Exercise requirements. Pull out every line with the word "label" from the entries below.

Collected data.
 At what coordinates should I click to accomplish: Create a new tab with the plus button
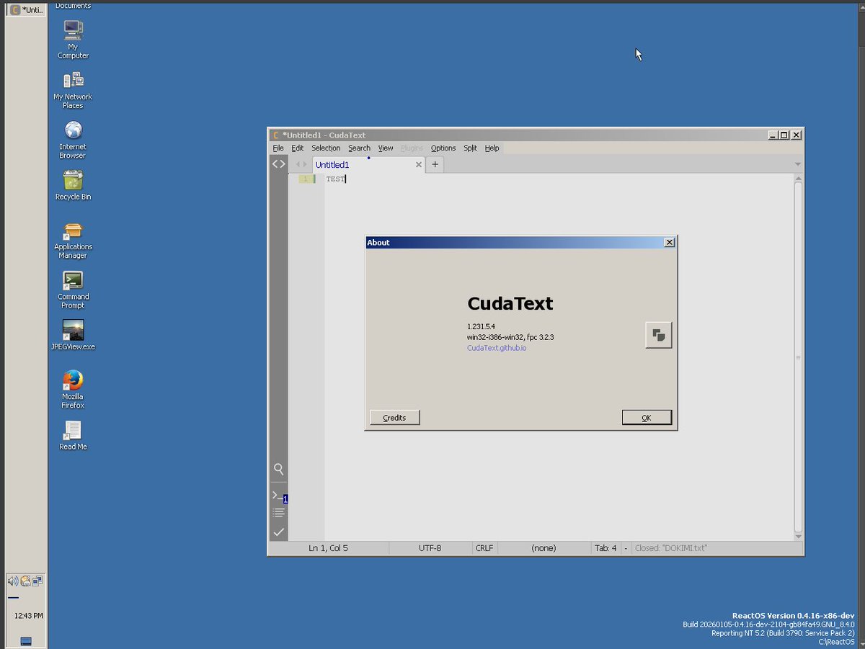pos(435,164)
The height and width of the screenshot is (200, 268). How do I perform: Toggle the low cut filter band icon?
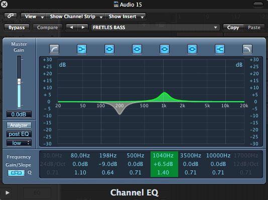[x=54, y=49]
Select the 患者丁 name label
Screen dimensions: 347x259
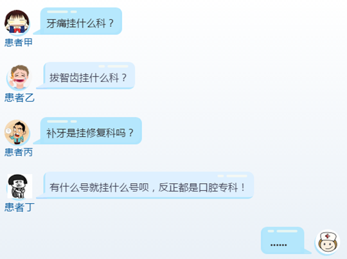pyautogui.click(x=19, y=207)
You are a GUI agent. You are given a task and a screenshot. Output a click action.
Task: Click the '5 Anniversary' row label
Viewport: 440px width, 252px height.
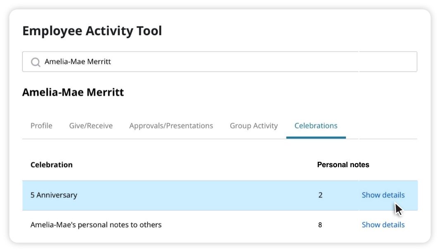(54, 195)
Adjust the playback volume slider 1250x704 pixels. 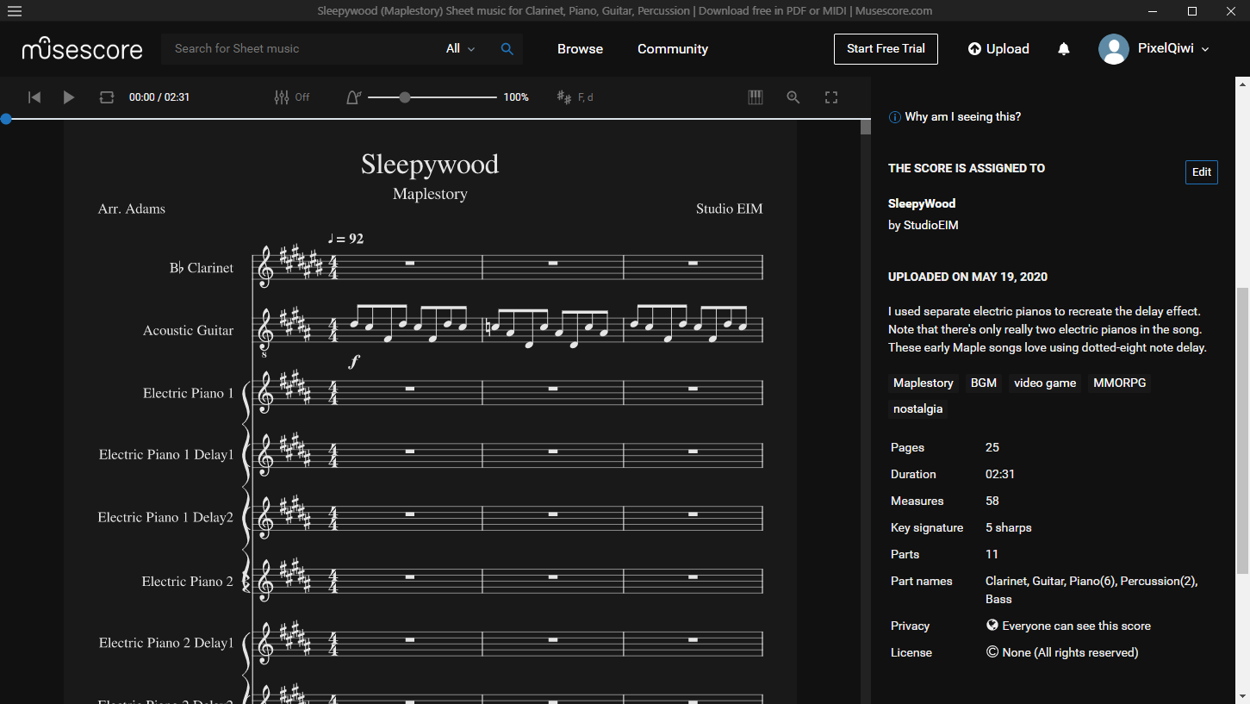[x=405, y=97]
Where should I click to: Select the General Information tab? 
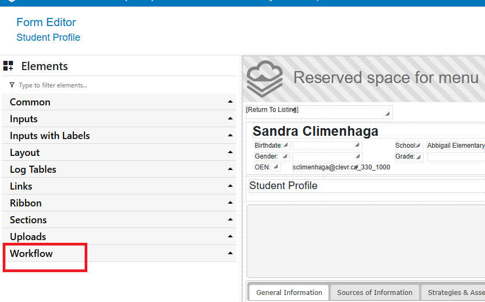click(x=289, y=293)
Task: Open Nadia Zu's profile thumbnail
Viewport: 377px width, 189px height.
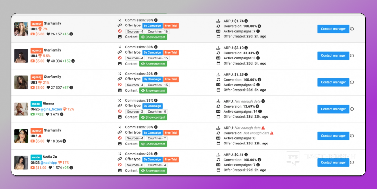Action: (x=21, y=163)
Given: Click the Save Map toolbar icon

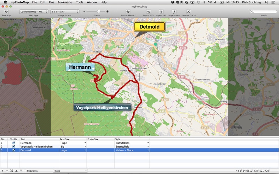Looking at the screenshot, I should click(6, 12).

Exercise response.
Select the 患者丁 name label
Task: Click the '5 Anniversary' row label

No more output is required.